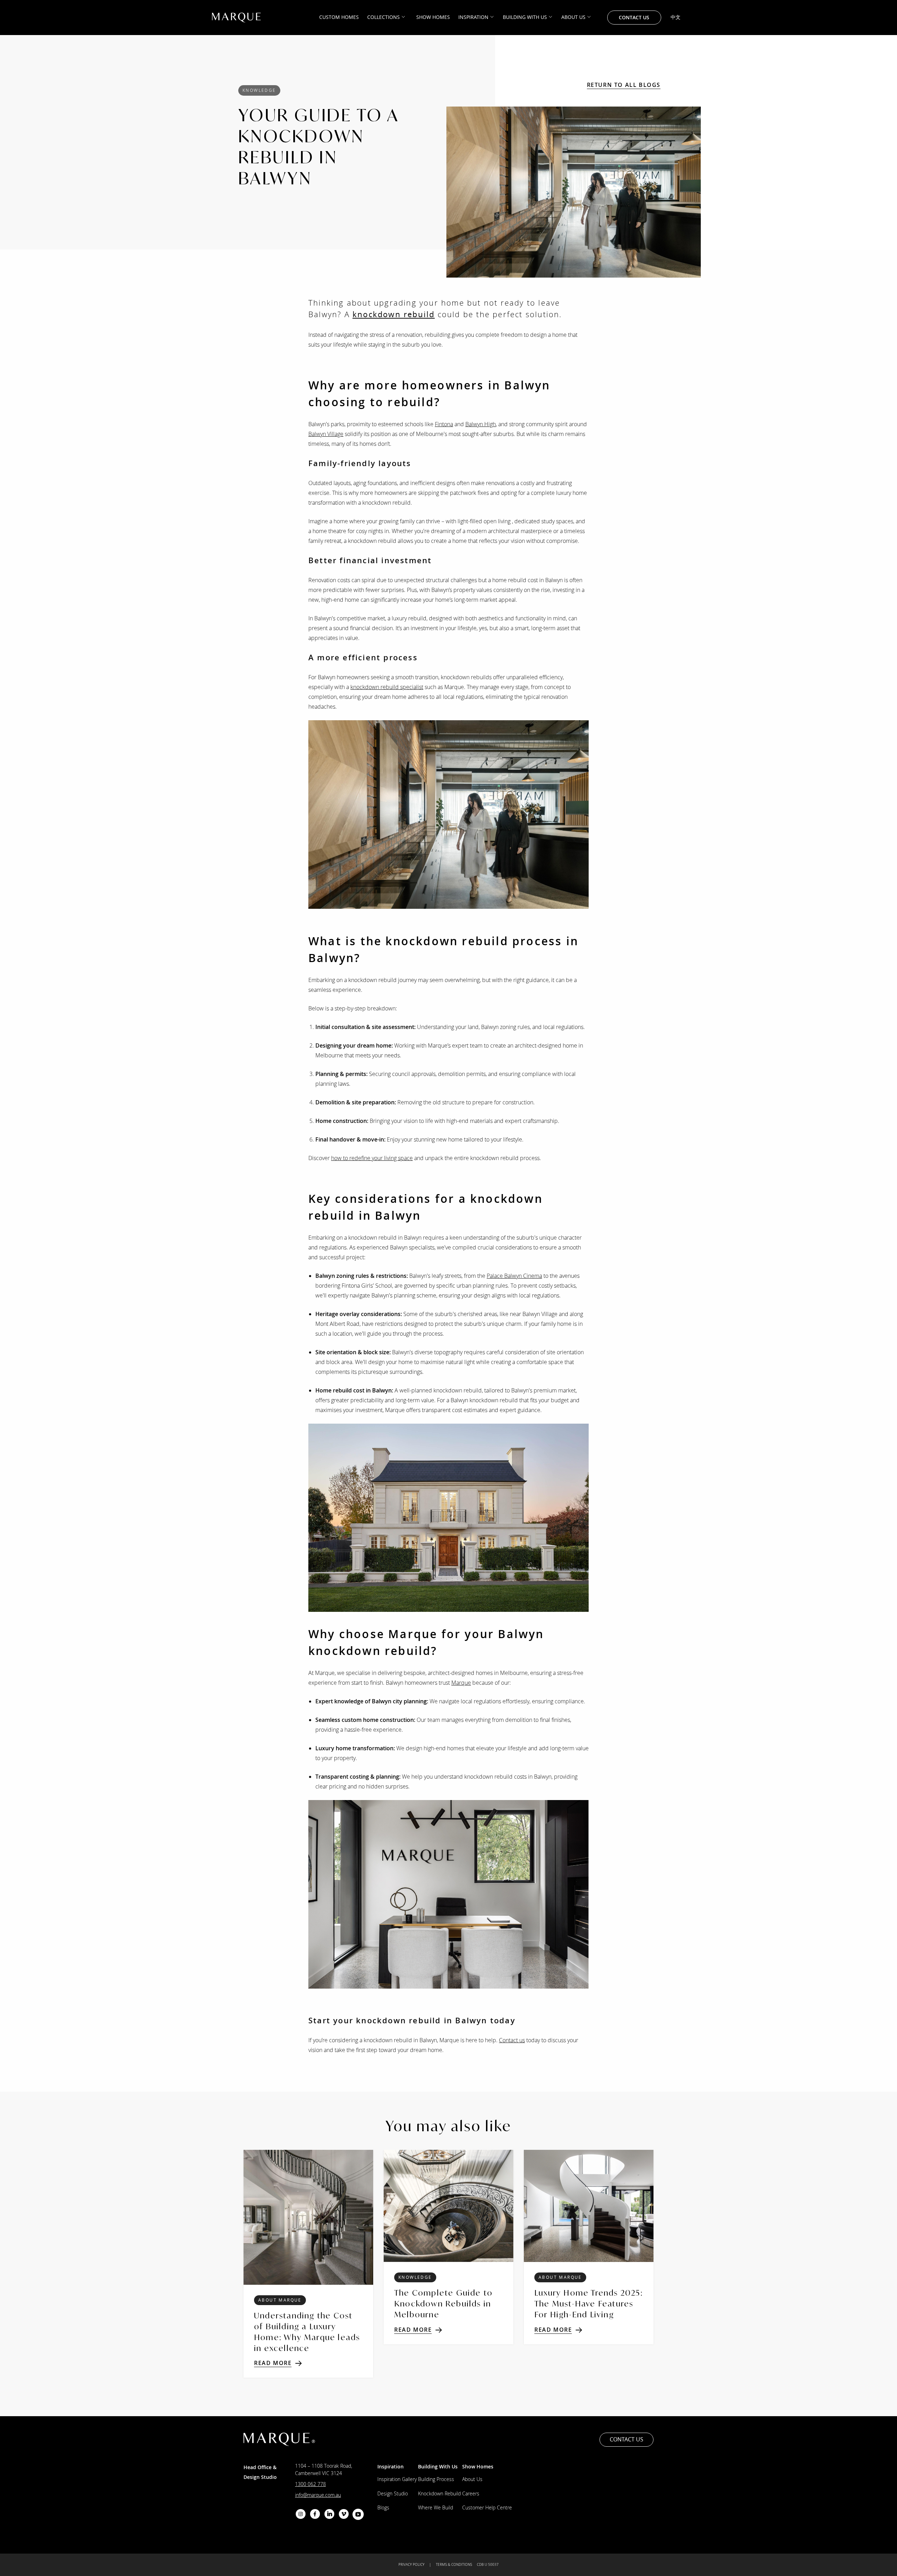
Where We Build (435, 2507)
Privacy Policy (411, 2564)
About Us (573, 17)
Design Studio (392, 2493)
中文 (675, 17)
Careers (470, 2493)
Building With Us (525, 17)
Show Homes (433, 17)
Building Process (436, 2479)
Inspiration (473, 17)
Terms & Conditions (454, 2564)
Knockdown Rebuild (439, 2493)
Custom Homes (339, 17)
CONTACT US (634, 17)
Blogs (383, 2507)
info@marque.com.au (318, 2495)
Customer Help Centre (487, 2507)
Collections (383, 17)
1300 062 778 (310, 2484)
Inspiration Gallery (397, 2479)
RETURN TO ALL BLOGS (623, 85)
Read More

------------

What you need to do
Type the records out again in full, exactly, with each picture omitted.

Solution below
Where We Build (435, 2507)
Privacy Policy (411, 2564)
About Us (573, 17)
Design Studio (392, 2493)
中文 (675, 17)
Careers (470, 2493)
Building With Us (525, 17)
Show Homes (433, 17)
Building Process (436, 2479)
Inspiration (473, 17)
Terms & Conditions (454, 2564)
Knockdown Rebuild (439, 2493)
Custom Homes (339, 17)
CONTACT US (634, 17)
Blogs (383, 2507)
info@marque.com.au (318, 2495)
Customer Help Centre (487, 2507)
Collections (383, 17)
1300 062 778 (310, 2484)
Inspiration Gallery (397, 2479)
RETURN TO ALL BLOGS (623, 85)
Read More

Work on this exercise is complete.